Exercise instructions ->
Copy the records below exactly, from the line containing "Given: Click the drag handle dots icon" through the last line, and leave out every picture.

(Collected data)
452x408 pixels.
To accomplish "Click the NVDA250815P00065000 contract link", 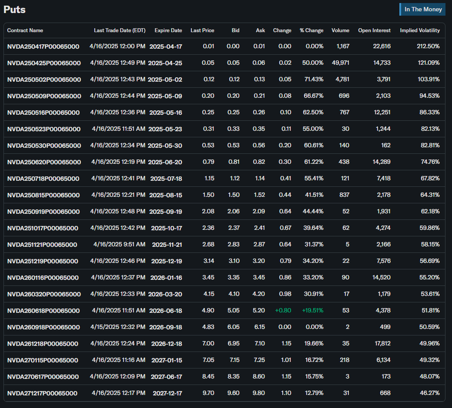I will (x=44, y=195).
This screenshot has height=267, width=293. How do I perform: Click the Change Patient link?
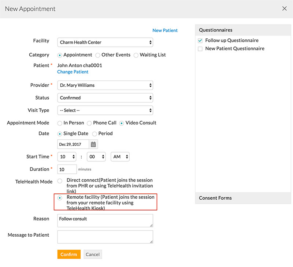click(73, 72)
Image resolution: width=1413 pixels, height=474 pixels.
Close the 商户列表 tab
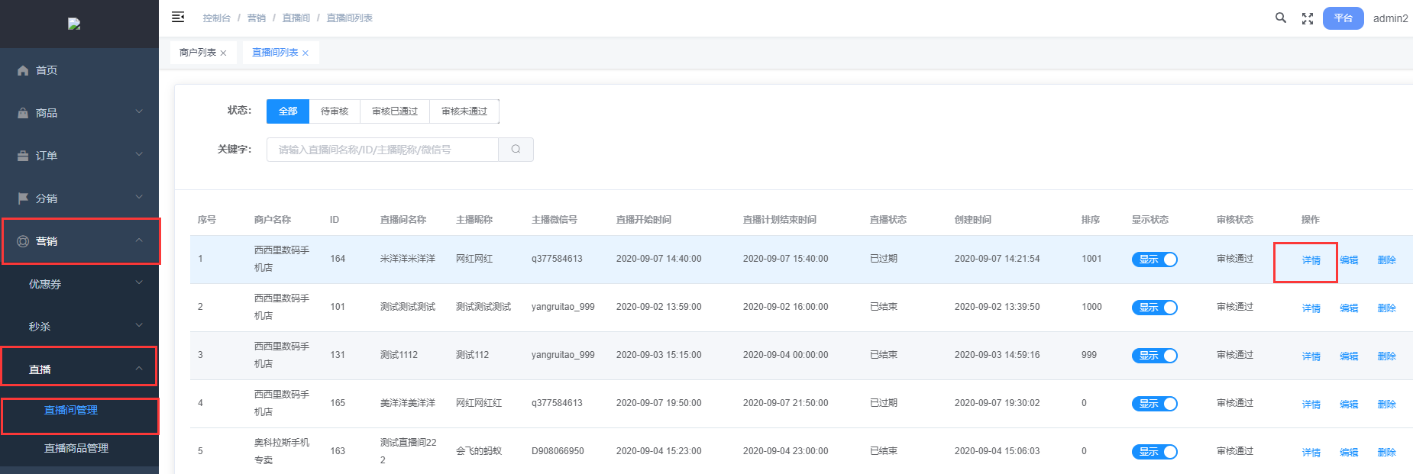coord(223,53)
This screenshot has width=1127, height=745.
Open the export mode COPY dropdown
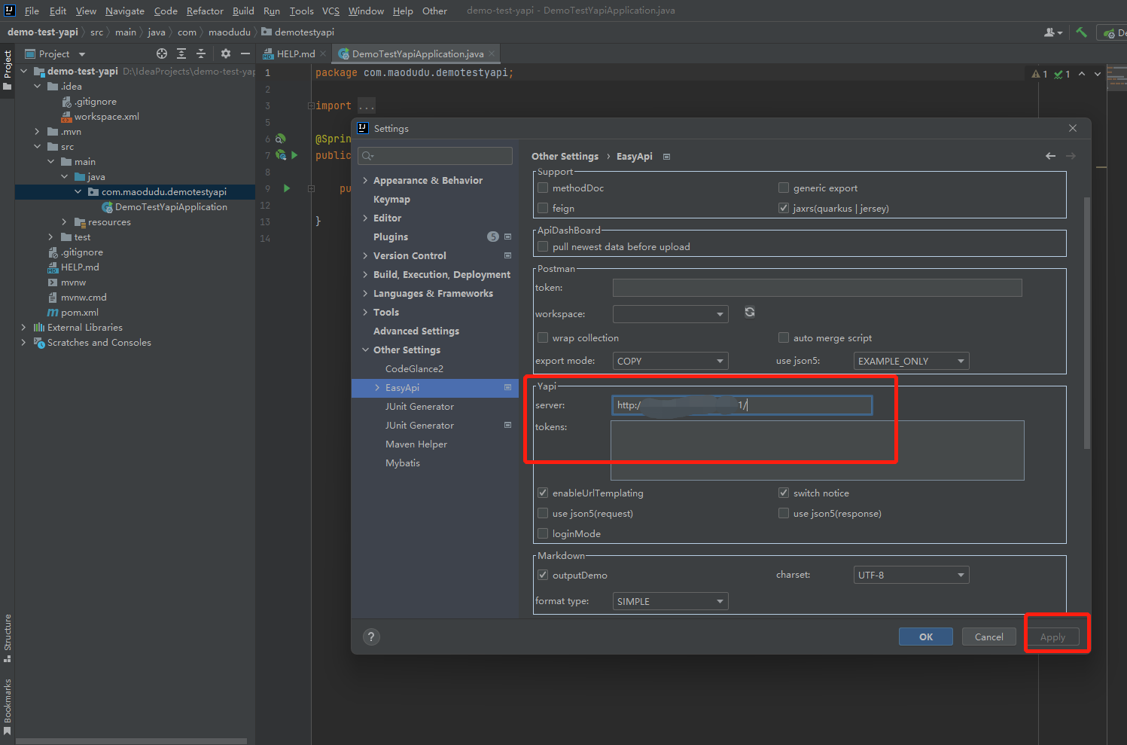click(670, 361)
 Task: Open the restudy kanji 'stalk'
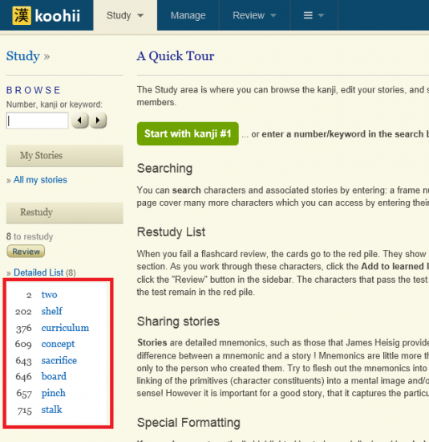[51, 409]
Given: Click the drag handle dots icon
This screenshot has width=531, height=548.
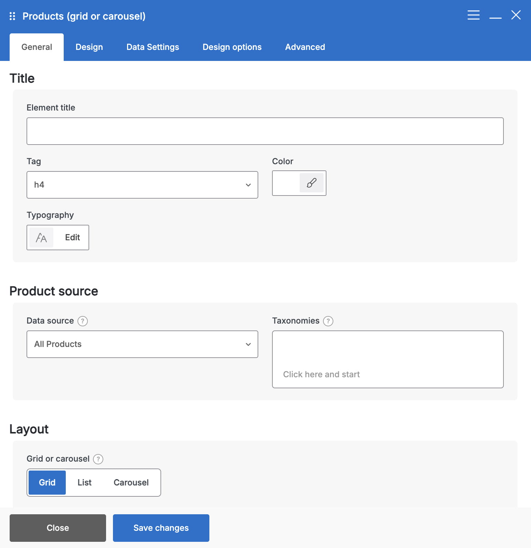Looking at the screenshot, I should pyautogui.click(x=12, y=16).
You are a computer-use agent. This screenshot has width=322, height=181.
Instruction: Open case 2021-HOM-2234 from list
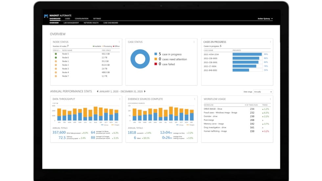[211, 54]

Output ->
Given: Click the drag handle dots icon
This screenshot has width=531, height=548.
Looking at the screenshot, I should pyautogui.click(x=12, y=16).
You are a computer-use agent. This screenshot has width=322, height=181.
Instruction: Open case 2021-HOM-2234 from list
[211, 54]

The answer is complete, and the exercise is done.